Winship cancer biology graduate student Allyson Koyen is the 2018 recipient of the Radiation Research Society's Marie Curie Award for showing the highest potential for successful radiation research.
July 5, 2018
Winship cancer biology graduate student Allyson Koyen is the 2018 recipient of the Radiation Research Society's (RRS) Marie Curie Award, a Scholars-in-Training travel award given to an applicant who has shown the highest potential for successful radiation research. Koyen works in Dr. David Yu's lab which researches how cells respond to DNA replication stress and damage and how this dysregulation leads to development of disease, including cancer. Koyen's dissertation focuses on identifying proteins that mediate chemotherapy resistance in small cell lung cancer, understanding the roles proteins play in the DNA damage response, and using this knowledge to develop improved therapeutic targets for small cell lung cancer patients.
As a recipient of the Marie Curie Award, Koyen has been invited to present her research at the annual RRS Conference which will be held September 23-26 in Chicago.

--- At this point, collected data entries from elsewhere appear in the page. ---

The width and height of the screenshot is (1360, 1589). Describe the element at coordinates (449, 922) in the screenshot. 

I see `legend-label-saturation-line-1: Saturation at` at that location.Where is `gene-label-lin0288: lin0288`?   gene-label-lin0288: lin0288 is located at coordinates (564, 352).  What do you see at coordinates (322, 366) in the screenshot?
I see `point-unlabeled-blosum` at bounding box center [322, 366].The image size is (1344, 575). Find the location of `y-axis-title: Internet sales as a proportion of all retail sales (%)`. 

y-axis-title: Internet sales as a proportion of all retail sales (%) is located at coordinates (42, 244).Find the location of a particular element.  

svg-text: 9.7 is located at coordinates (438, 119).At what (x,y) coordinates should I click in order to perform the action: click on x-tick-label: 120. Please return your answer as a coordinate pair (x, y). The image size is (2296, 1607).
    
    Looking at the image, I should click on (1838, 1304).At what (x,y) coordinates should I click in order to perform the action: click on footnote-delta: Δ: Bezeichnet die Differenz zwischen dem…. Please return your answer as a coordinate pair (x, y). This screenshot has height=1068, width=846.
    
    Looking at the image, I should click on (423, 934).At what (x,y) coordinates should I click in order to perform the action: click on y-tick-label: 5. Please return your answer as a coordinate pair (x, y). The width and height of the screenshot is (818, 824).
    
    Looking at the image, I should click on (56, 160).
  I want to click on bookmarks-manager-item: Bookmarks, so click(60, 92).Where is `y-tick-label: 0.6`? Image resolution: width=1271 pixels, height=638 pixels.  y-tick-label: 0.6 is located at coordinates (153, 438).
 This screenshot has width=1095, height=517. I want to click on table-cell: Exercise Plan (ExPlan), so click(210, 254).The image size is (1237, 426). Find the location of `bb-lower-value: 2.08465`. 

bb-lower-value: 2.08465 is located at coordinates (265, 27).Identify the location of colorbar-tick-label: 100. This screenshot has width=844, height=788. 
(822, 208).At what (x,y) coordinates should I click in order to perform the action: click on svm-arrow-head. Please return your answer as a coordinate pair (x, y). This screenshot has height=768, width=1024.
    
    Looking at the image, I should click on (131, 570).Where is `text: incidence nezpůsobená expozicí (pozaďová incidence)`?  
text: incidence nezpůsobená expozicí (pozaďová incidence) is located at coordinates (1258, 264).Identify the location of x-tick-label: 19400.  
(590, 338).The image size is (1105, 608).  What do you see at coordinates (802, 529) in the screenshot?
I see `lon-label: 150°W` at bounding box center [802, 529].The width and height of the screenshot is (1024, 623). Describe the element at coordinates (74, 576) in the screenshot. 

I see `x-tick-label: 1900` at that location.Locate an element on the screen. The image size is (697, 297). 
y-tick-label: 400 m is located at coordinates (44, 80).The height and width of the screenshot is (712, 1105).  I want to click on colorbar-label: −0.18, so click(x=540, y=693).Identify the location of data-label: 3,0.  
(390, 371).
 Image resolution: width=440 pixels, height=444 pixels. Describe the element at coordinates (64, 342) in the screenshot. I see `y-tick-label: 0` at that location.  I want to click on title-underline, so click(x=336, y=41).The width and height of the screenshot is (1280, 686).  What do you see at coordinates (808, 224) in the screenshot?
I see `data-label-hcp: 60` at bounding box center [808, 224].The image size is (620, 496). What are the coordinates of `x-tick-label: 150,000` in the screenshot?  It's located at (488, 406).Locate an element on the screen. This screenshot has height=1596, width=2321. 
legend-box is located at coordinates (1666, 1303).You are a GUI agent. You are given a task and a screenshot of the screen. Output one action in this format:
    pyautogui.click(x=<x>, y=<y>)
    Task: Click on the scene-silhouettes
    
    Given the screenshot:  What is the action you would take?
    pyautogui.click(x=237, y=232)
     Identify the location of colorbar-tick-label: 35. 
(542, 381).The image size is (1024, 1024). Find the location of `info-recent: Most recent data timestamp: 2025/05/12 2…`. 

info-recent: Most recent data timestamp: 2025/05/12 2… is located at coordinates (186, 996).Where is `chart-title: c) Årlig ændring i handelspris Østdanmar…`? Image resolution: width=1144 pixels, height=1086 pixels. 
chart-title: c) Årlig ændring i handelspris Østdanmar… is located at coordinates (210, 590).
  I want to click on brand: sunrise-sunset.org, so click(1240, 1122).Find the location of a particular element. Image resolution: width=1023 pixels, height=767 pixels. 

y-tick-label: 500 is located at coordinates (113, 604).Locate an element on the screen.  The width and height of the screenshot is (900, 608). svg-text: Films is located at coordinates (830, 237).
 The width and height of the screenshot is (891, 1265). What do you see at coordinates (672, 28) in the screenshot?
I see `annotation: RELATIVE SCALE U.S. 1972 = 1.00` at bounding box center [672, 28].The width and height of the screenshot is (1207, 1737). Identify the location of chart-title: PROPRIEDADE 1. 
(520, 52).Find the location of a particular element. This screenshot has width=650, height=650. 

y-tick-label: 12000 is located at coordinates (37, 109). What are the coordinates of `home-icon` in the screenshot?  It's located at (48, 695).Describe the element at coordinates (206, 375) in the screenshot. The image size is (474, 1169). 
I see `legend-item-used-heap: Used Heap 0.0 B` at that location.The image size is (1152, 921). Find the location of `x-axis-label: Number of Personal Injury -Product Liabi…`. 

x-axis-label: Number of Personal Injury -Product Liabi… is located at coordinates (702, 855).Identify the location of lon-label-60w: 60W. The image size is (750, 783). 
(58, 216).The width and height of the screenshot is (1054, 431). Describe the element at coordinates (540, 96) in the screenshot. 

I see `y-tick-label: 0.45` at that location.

"Working in the field of biomedical research, I am surrounded by so many brilliant, talented, and hardworking people," says Koyen, "I owe a great deal to the support I have received from my mentor Dr. Yu, the colleagues in my lab, my thesis committee and from the larger cancer biology program at Emory, who have continually challenged me and helped me grow over the years into a better scientist. I am looking forward to sharing my research with the RRS community this September!"